あの日から、カガリとその護衛の視線がいつでも絡みついてくる。その理由もシンにはわかっていた。
「誰がお前らに見せるかよ」
 これはキラに渡すために預かったものだ。だから、彼以外に中を見る権利はないはず。どうしてそれが理解できないのか。
「好意があれば、何でも許されると思うんじゃねぇ」
 そう言いながら、シンはそっと胸元を押さえる。ディスクの存在を確認して、少しだけほっとすると、今度はポケットからピンクの携帯をとりだした。
「……マユもそう思うだろう?」
 そのモニターには、妹と彼女に抱きつかれて困っている三年前の自分の姿が映し出されている。

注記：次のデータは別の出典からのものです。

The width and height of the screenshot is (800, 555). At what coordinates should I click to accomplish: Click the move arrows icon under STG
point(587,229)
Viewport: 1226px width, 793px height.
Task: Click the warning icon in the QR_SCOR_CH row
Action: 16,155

 本来の役目は既に果たさないそれでも、自分にとっては家族との思い出を忍ぶことが出来る唯一ものものなのだ。そして、キラにとってはこれがそうなるはず。それを他人に土足で踏み込んで欲しくない、と考えるのはいけないことなのか。
「あいつらは、何であそこまで『自分が正しい』って考えられるんだ?」
 自分だけが正義というわけじゃないだろうに、と呟く。
「結局、アスハはアスハってことか」
 他人の痛みに気づけない、と付け加えたときだ。
「……シン、それまでにしておけ」
 ため息混じりの声が耳に届く。
「レイ?」
 聞いていたのか。そう思いながら、慌てて振り向いた。
「そろそろ、交代の時間だぞ」
 ルナがぴりぴりしている、と彼は苦笑混じりに続ける。
「マジ?」
 そんなはずはない。そう思いながら、携帯をポケットにしまう。そして代わりに端末を引っ張り出した。
「……って、まだ十分もあるだろう」
 五分前には行く予定だったのに、とシンはため息をつく。
「ルナは、今、アレックス・ディノが気にかかっているようだからな」
 少しでも傍にいいのだろう。彼は苦笑と共に付け加えた。
「はっ! あんな自己中の八方美人の、どこがいいんだよ」
 カガリの腰巾着だろう、とあきれたようにいう。確かに、顔はいいかもしれないが、それだってコーディネイターの中でなら、上の下ぐらいじゃないか。そうも付け加える。
「シン。言い過ぎだぞ」
 そう言いながらも、レイの口元が微妙にひくついているのがわかった。
「だって、本当のことじゃん」
 カガリ・ユラ・アスハの護衛でしかないだろう、とシンは言い返す。
「……あいつが、本当に《アスラン・ザラ》だとしても、今の立場はそうなんだろ?」
 だから、自分に何かを言ってくるのはお門違いだ、と続けた。
「……やはり、か」
 レイのディスクに関して、何か言われたんだな? とレイが問いかけてくる。
「中身、見せろってさ。出来るわけないじゃん」
 常識で考えれば、と即座に言い返す。
「これは、あの人だけが見ていいんだ。でなければ、カリダさんと一緒で」
 少なくとも、キラがいない場所で、これを開くわけにはいかない。それだけは譲れないものだ、とシンは信じている。
 しかし、連中は聞く耳を持たないのだ。
 そんな奴なんて、知らない。シンはそう言いきった。
「……ルナも、やっぱり、女性だ……と言うことだろう」
 ついでに、自分たちは彼女から《男》として見られていないらしい。レイは苦笑を深めるとそう告げる。
「ともかく、控え室に行くんだな」
 彼女を怒らせると別の意味で厄介だぞ……と彼は続けた。
「それは否定できないな」
 確かに、一度本気ですねた彼女をなだめるのは骨が折れる。そう考えれば、すねさせない方がマシだ。その内容が、どれだけ理不尽だったとしても、だ。
「仕方がない。行くか」
 ため息とともに体の向きを変える。
「後で、ドリンクを持っていってやるよ」
 そんな彼に、レイがこんな声をかけてきた。
「待っているよ」
 そんな彼に手を挙げて言葉を返す。そして、歩き出した。

 ユニウスセブンで、何が起きているのか。この時の彼らは知らなかった。